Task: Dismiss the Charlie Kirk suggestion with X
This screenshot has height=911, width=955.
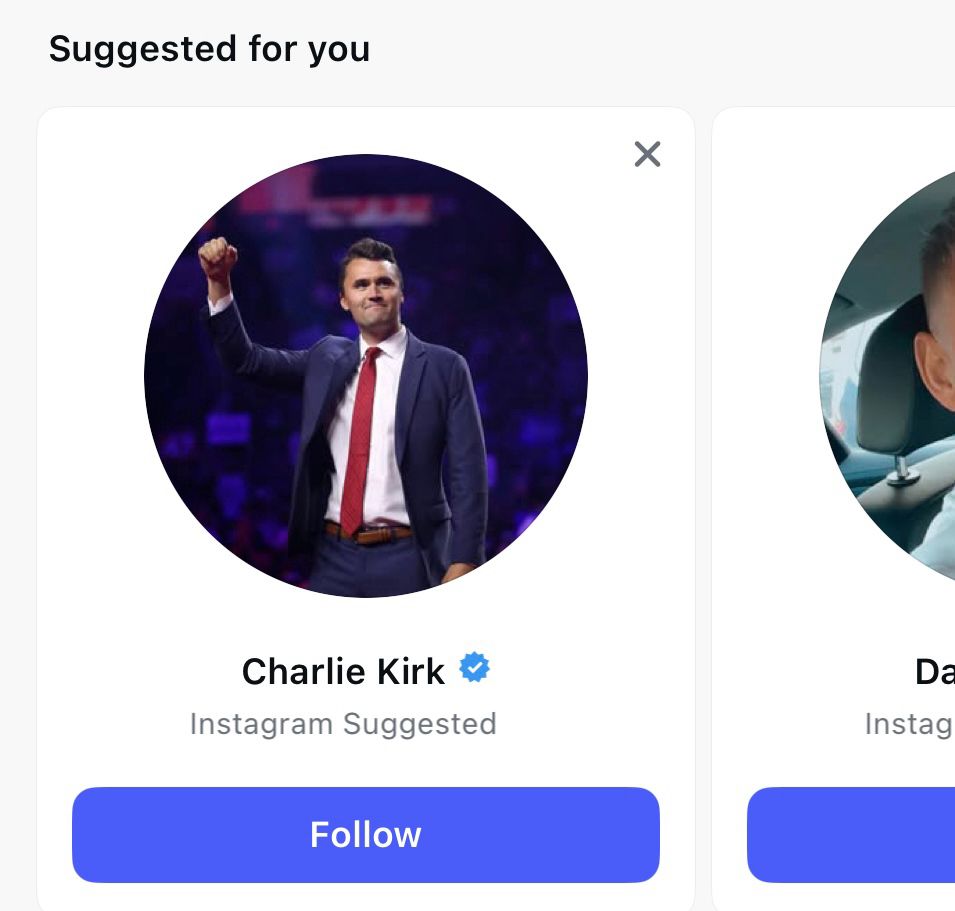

□ □ □ □ □ □ □

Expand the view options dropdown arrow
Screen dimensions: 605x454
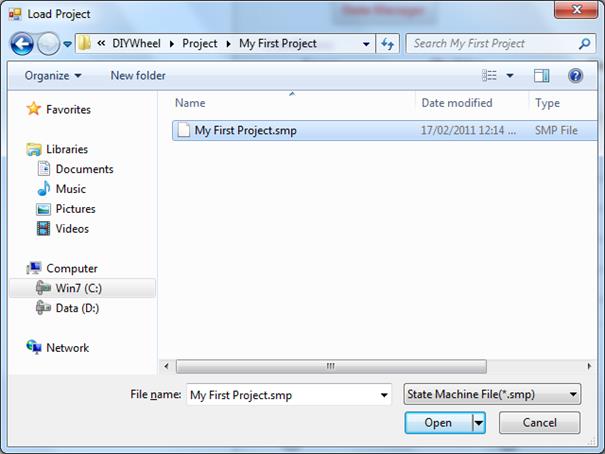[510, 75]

□ □ □ □ □ □ □

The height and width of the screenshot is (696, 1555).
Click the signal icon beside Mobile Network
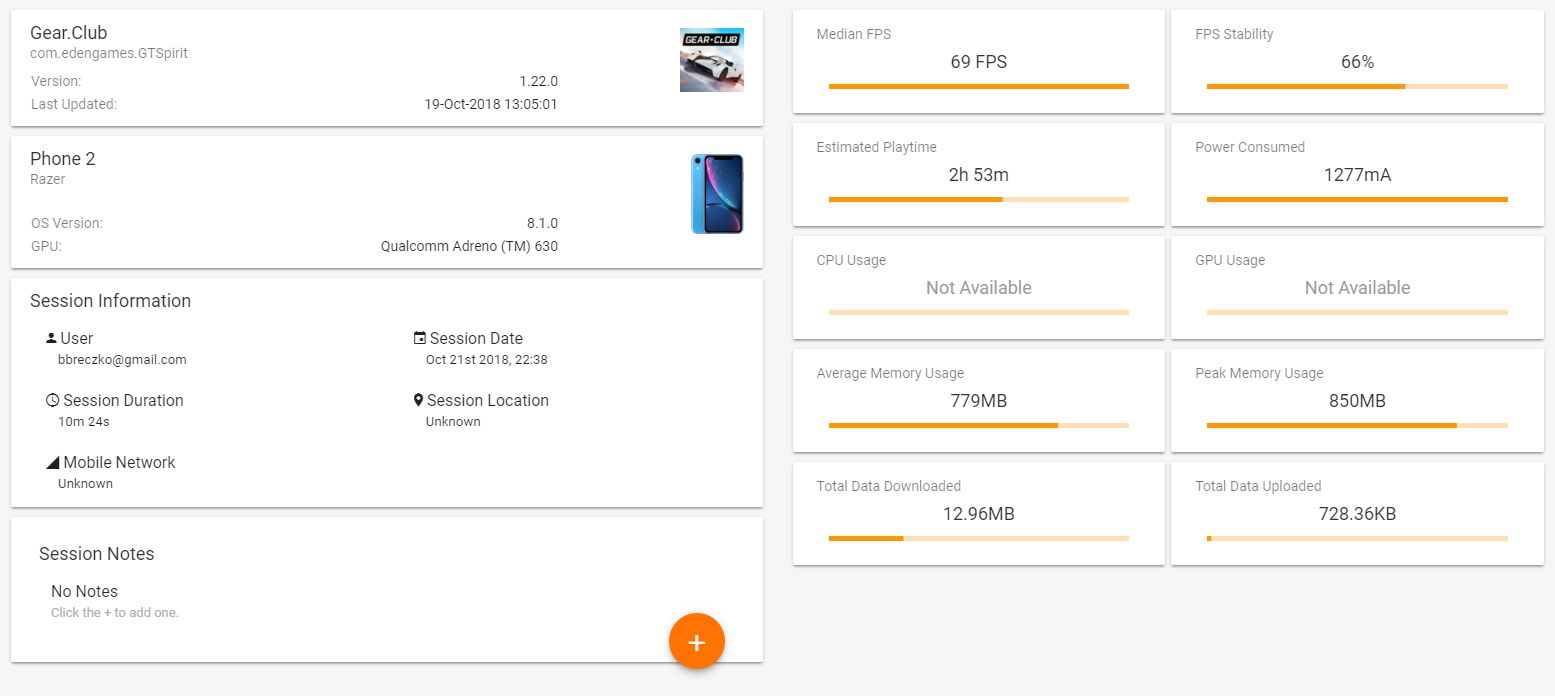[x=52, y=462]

□ □ □ □ □ □ □

Assignment:
Print exactly the lines of the listing above starting at the line containing "Task: Dismiss the" and ending at the line containing "This screenshot has height=911, width=955.", both included.

Written answer:
Task: Dismiss the Charlie Kirk suggestion with X
This screenshot has height=911, width=955.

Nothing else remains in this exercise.